Too many countries have legions of unemployed people but too few tools to boost job creation, he said. That's because their leaders are trying to cut government deficits, limiting their ability to fund "stimulus" programs. At the same time, central bankers can't lower interest rates further because they already have done lots of slashing.
So if you can't spend government money or cut interest rates, where can you find a hot poker to jab the economy and get it moving?
"Trade is where the growth is now," Miller said Friday at a gathering of economists and trade experts at the Peterson Institute for International Economics. Miller and the other participants were poring over new data put together by the institute.
The study's conclusion was: "Increased trade means more jobs in the export sector, and export jobs are generally better paid than jobs in other sectors of the economy."
Economists say examples abound. Here's just one: Honda Accords built in Marysville, Ohio, are shipped to South Korea. The Buckeye plant now has 4,400 workers and is undergoing a $23 million expansion.
You don't have to try to persuade British Prime Minister David Cameron that trade can boost growth. As host of the G-8 Summit, he has promised to put the focus on expanding commerce among nations. His agenda is strongly backed by President Obama. The two are meeting at the Lough Erne Resort in Northern Ireland, along with the heads of Germany, France, Italy, Canada, Russia and Japan.
The eight leaders will spend two days on "the three T's" — trade, taxation and transparency.
Given how slow job growth is in Europe, where the unemployment rate exceeds 12 percent, Cameron says more business opportunities have to be created for exporters.
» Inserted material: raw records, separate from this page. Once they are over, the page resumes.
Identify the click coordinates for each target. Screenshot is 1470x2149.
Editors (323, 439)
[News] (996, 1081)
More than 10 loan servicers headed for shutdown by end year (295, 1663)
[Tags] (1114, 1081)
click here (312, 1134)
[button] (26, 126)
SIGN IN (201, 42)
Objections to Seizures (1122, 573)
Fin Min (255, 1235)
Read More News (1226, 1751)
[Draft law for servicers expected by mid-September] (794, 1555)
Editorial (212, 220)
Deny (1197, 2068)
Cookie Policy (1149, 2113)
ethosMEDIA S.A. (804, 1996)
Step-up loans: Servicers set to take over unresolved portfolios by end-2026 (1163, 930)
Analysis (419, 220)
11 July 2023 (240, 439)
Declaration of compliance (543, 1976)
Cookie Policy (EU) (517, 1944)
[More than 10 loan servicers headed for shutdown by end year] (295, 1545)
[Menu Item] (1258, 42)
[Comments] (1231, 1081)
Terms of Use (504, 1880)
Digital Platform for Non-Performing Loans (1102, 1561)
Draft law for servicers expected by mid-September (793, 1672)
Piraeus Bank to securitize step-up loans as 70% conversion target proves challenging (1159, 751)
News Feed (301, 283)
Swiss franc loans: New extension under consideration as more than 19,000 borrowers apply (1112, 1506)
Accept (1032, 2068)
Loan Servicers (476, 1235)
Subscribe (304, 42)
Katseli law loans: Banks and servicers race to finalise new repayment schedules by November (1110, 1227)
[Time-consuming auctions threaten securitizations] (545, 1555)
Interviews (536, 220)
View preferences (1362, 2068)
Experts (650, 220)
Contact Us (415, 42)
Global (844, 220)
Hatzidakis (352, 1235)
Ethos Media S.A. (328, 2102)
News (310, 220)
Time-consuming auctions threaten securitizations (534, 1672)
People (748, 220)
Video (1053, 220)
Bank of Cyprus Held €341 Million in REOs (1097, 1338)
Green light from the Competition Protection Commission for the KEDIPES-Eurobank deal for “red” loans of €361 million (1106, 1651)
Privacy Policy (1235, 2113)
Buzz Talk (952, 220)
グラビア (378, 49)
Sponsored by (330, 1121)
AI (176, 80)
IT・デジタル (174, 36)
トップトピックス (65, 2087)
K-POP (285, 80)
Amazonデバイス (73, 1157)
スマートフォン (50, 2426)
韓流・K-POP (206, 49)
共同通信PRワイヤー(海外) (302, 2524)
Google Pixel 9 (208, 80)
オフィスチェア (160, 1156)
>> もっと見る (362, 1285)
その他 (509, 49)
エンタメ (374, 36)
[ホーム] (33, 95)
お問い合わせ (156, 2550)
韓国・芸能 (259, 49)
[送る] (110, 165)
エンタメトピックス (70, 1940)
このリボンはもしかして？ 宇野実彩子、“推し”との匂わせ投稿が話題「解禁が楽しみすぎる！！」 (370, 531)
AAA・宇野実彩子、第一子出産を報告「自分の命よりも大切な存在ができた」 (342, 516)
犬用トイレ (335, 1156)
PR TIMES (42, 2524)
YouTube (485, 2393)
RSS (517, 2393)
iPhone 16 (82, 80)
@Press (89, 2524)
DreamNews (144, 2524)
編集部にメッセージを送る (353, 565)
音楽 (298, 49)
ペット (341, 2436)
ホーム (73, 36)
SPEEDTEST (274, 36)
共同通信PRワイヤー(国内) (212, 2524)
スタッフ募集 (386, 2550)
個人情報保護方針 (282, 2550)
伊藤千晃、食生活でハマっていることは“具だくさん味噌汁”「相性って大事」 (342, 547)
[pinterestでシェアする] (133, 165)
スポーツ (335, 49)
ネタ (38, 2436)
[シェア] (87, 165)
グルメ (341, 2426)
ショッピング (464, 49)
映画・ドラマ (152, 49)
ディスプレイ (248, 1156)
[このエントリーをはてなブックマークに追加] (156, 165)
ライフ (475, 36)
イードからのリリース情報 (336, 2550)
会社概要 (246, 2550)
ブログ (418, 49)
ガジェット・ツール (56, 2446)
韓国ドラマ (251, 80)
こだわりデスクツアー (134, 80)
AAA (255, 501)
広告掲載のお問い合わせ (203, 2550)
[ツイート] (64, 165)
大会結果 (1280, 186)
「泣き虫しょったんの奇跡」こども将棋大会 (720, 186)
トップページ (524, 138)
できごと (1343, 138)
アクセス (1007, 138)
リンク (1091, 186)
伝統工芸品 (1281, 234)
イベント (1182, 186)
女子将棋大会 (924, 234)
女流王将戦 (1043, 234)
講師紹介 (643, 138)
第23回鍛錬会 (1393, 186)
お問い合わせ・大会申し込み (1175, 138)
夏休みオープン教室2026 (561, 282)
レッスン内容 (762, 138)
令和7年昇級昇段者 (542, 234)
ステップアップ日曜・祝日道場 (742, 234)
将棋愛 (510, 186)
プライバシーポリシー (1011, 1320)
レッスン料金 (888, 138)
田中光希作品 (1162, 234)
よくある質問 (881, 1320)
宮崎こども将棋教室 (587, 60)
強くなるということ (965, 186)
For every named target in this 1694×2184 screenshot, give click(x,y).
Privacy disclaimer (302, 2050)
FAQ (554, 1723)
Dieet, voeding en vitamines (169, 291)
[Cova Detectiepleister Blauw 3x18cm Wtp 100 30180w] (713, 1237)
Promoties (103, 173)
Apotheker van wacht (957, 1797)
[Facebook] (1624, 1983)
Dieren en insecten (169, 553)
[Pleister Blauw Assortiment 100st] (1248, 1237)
The EU says about 30 million of its jobs — or 10 percent of all paid positions — are tied directly to international trade.
The EU and U.S. are about to begin negotiations to create the Transatlantic Trade and Investment Partnership — a pact that would expand trade across the Atlantic Ocean and create the world's largest free trade zone.
Still, Cameron won't have an easy time getting all the leaders on the same page. For example, France is strenuously objecting to any deal that might allow Hollywood moviemakers to overshadow the French film industry. The French already have persuaded EU trade ministers to promise that "culture" will not be up for negotiations, at least for now.
And many Europeans do not want U.S. ideas about data privacy and genetically modified foods to take root on their continent.
And in this country, many labor leaders and consumer groups also have various objections to massive trade deals that could have all sorts of implications for food safety standards, wages, import competition and more.
Those interest groups are not being included in talks that could lead to "trade agreements, enormous in their scope and reach, [that] pose serious threats to consumer health and food safety, in the U.S. and in other countries," Ronnie Cummins, national director of the Organic Consumers Association, said in a statement.